PASSAGE TO READ START
Inherited Optic Neuropathies: Real-World Experience in the Paediatric Neuro-Ophthalmology Clinic

Genes (Basel). 2024 Jan 30;15(2):188. doi: 10.3390/genes15020188.


Inherited optic neuropathies affect around 1 in 10,000 people in England; in these conditions, vision is lost as retinal ganglion cells lose function or die (usually due to pathological variants in genes concerned with mitochondrial function). Emerging gene therapies for these conditions have emphasised the importance of early and expedient molecular diagnoses, particularly in the paediatric population. Here, we report our real-world clinical experience of such a population, exploring which children presented with the condition, how they were investigated and the time taken for a molecular diagnosis to be reached. A retrospective case-note review of paediatric inherited optic neuropathy patients (0-16 years) in the tertiary neuro-ophthalmology service at Moorfields Eye Hospital between 2016 and 2020 identified 19 patients. Their mean age was 9.3 ± 4.6 (mean ± SD) years at presentation; 68% were male, and 32% were female; and 26% had comorbidities, with diversity of ethnicity. Most patients had undergone genetic testing (95% (n = 18)), of whom 43% (n = 8) received a molecular diagnosis. On average, this took 54.8 ± 19.5 weeks from presentation. A cerebral MRI was performed in 70% (n = 14) and blood testing in 75% (n = 15) of patients as part of their workup. Continual improvement in the investigative pathways for inherited optic neuropathies will be paramount as novel therapeutics become available.
PASSAGE TO READ END
• **REQUIREMENT**
Reproduce, word for word, the stretch of the inherited optic neuropathies abstract from "Inherited Optic Neuropathies: Real-World" through "30;15(2):188. doi: 10.3390/genes15020188.".
SUPPLIED INFORMATION START
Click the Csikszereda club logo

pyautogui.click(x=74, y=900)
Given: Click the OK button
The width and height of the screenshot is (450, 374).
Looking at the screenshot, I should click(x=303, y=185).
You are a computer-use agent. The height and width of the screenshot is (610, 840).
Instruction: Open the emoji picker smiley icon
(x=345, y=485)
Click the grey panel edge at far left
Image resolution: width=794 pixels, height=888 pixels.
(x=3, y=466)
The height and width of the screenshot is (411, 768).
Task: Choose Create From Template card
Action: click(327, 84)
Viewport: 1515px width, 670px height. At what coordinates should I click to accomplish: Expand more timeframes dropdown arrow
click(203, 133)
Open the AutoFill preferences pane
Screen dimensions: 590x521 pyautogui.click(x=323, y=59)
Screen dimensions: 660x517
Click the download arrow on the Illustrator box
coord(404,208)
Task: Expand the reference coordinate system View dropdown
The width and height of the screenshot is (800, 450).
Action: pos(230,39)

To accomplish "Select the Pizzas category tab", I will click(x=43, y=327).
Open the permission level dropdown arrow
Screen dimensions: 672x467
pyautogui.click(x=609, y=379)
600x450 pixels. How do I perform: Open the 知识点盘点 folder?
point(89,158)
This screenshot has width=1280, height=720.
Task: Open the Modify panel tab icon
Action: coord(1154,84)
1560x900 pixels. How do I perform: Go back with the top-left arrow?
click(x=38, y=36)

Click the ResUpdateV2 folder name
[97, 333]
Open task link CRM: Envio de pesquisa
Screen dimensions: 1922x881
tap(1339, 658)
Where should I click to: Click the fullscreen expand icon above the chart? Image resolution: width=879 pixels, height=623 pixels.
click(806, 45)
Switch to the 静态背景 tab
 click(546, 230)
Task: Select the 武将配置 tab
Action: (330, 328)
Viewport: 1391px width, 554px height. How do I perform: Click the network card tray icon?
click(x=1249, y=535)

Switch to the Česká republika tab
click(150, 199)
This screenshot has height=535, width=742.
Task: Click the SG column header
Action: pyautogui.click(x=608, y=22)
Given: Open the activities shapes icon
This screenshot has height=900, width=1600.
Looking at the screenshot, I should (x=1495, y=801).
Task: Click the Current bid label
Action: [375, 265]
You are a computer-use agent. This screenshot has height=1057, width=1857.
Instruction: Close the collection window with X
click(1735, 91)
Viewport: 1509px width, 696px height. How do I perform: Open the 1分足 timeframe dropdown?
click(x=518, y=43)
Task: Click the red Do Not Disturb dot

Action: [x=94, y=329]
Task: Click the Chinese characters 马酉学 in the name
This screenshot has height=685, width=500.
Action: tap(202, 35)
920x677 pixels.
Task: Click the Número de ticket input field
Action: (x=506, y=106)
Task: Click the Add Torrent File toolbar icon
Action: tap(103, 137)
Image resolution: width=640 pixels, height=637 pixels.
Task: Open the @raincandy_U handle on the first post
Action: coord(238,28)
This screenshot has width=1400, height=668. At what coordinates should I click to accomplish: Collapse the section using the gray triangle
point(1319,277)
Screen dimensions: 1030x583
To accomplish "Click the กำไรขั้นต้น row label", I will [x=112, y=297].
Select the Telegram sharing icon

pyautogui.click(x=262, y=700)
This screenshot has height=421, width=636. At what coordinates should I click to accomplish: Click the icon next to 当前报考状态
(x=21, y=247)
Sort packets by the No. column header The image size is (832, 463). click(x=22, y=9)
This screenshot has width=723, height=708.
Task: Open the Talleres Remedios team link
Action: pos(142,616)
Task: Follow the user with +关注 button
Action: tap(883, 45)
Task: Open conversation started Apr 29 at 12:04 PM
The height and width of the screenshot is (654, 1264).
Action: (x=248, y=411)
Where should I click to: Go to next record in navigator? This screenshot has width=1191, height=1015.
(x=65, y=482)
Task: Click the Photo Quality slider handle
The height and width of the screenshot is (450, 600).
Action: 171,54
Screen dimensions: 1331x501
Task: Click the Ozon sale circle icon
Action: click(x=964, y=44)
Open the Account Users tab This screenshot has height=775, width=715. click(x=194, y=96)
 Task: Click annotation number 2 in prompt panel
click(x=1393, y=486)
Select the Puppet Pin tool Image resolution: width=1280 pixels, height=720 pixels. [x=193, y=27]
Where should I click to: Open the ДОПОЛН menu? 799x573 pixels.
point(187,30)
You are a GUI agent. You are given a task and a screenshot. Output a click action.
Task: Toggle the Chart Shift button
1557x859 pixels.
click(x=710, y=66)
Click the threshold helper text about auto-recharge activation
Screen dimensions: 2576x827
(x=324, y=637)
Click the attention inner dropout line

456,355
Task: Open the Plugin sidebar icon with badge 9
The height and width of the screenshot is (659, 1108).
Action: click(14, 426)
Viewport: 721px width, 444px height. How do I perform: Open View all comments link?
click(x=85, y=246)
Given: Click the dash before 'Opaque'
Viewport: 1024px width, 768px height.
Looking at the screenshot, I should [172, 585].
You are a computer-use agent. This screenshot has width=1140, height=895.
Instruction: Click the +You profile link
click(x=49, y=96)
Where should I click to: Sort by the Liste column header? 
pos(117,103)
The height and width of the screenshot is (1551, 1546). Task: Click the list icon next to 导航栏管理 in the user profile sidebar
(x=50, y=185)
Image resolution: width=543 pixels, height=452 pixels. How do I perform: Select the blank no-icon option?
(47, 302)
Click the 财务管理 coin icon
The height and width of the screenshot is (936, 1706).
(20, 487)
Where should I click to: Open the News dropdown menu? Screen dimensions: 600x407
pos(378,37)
SUPPLIED INFORMATION END
• **SOLUTION TO THIS EXERCISE**
Inherited Optic Neuropathies: Real-World Experience in the Paediatric Neuro-Ophthalmology Clinic

Genes (Basel). 2024 Jan 30;15(2):188. doi: 10.3390/genes15020188.